I do have internal ssl enabled.

      c.Spawner.cmd = ['jupyter-labhub']

      c.JupyterHub.internal_ssl = True
      c.JupyterHub.bind_url = "https://0.0.0.0:8081"
      c.JupyterHub.hub_bind_url = "https://0.0.0.0:8081"
      c.ConfigurableHTTPProxy.api_url = 'https://proxy-api.nb.svc.cluster.local:8001'
      c.JupyterHub.trusted_alt_names = ["IP:127.0.0.1", "DNS:jupyter.{{ .Environment.Values.domain }}", "DNS:*.nb.svc.cluster.local"]
      c.JupyterHub.hub_connect_url = "https://hub.nb.svc.cluster.local:8081"

      c.KubeSpawner.working_dir = '/home/jovyan/'

[sstarcher]

So is the default client overriding the req... that certainly seems like a bug.

hub-69f655f797-pltfq:hub False
hub-69f655f797-pltfq:hub None
hub-69f655f797-pltfq:hub <class 'tornado.simple_httpclient.SimpleAsyncHTTPClient'>
hub-69f655f797-pltfq:hub {'connect_timeout': 20.0, 'request_timeout': 20.0, 'follow_redirects': True, 'max_redirects': 5, 'decompress_response': True, 'proxy_password': '', 'allow_nonstandard_methods': False, 'validate_cert': True, 'ssl_options': <ssl.SSLContext object at 0x7fbc6b492a08>}

[minrk]

I think the reason there's an issue is that there are two "levels" of ssl config, the single params and the ssl options, and only one can be used at a time.

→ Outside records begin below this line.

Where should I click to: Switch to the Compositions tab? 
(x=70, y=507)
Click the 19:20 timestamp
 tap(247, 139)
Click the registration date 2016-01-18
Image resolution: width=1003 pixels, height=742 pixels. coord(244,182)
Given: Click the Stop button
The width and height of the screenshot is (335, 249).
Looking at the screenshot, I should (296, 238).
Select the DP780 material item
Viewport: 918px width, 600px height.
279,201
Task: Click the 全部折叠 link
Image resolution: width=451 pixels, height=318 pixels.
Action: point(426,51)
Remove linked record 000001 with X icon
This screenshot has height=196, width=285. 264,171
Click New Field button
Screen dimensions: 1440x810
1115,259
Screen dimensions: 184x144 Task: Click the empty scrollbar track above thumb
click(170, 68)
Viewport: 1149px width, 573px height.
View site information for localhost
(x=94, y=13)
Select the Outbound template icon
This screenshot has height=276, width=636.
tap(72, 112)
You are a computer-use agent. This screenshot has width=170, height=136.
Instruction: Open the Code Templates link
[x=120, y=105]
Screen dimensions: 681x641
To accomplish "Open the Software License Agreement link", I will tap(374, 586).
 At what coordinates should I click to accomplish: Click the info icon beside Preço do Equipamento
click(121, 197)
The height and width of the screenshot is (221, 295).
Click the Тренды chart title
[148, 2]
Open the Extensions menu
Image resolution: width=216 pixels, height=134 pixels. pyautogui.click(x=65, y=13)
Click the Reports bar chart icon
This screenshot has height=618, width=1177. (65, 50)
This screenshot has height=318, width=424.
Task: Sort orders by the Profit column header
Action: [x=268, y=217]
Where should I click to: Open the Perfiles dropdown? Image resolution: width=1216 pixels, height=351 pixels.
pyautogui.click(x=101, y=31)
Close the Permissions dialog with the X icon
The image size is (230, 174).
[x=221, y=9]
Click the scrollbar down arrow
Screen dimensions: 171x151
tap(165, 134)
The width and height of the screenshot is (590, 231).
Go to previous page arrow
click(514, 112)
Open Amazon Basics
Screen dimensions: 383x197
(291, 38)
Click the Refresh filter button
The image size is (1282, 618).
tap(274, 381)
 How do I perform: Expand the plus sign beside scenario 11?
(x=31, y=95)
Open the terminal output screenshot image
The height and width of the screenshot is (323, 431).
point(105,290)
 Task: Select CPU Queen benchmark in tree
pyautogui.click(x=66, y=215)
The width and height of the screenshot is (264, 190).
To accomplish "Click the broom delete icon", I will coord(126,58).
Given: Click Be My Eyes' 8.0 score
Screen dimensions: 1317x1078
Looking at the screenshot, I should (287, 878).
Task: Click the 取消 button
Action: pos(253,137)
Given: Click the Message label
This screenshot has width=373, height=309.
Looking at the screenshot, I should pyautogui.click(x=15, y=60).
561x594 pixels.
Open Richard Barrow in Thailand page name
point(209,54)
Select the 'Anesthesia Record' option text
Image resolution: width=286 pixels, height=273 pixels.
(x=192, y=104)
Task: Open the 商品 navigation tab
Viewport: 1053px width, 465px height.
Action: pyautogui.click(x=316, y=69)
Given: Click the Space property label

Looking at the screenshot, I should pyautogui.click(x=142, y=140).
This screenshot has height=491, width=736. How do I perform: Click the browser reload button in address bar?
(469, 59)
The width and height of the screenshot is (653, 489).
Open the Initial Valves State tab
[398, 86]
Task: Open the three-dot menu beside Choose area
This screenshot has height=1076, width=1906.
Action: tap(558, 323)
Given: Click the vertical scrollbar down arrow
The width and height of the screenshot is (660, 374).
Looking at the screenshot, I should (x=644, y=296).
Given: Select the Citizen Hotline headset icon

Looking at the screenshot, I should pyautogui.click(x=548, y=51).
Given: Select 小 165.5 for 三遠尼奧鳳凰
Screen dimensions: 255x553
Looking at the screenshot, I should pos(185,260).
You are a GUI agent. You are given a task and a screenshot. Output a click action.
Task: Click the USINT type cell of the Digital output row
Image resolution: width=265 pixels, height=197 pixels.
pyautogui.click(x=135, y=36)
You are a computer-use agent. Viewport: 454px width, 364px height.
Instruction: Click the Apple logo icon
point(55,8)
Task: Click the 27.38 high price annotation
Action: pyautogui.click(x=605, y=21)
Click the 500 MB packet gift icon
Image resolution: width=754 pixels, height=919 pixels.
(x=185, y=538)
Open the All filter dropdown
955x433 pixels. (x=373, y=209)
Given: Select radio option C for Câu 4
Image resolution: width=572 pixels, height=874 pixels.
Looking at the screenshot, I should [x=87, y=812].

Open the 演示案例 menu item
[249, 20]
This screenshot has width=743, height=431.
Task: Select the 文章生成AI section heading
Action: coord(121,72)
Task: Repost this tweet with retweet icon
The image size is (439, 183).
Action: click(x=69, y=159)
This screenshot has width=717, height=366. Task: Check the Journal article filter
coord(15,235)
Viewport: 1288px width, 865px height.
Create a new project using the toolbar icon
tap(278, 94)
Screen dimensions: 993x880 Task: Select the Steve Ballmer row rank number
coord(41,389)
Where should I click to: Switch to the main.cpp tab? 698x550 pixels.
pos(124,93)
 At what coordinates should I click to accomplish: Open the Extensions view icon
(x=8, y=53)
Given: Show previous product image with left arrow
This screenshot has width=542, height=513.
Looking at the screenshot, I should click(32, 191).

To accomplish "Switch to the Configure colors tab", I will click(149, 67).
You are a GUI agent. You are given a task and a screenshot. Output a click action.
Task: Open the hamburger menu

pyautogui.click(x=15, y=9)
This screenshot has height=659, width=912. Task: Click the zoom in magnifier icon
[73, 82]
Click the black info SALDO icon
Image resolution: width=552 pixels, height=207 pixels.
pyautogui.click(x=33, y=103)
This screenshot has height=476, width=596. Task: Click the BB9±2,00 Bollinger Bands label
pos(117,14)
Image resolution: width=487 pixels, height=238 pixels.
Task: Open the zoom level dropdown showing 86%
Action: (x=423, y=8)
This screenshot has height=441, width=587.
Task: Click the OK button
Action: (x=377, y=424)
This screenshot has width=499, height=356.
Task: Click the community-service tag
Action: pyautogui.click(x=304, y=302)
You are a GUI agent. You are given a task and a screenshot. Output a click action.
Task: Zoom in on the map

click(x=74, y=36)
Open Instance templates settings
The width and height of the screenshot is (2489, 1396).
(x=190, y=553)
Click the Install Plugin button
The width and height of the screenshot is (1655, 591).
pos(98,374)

So the issue is that the ssl_options being set from defaults configured when internal_ssl is enabled has priority over single flags, even at the request level. I'm not sure this is a bug other than that there's no warning that setting ssl options in two incompatible ways isn't going to work.

I think we probably shouldn't be setting global defaults when internal_ssl is enabled, but barring that, overriding defaults when creating self.client is the quickest workaround.

[sstarcher]

@minrk I removed the force_instance and it failed.

[minrk]

Thanks for your patience and testing!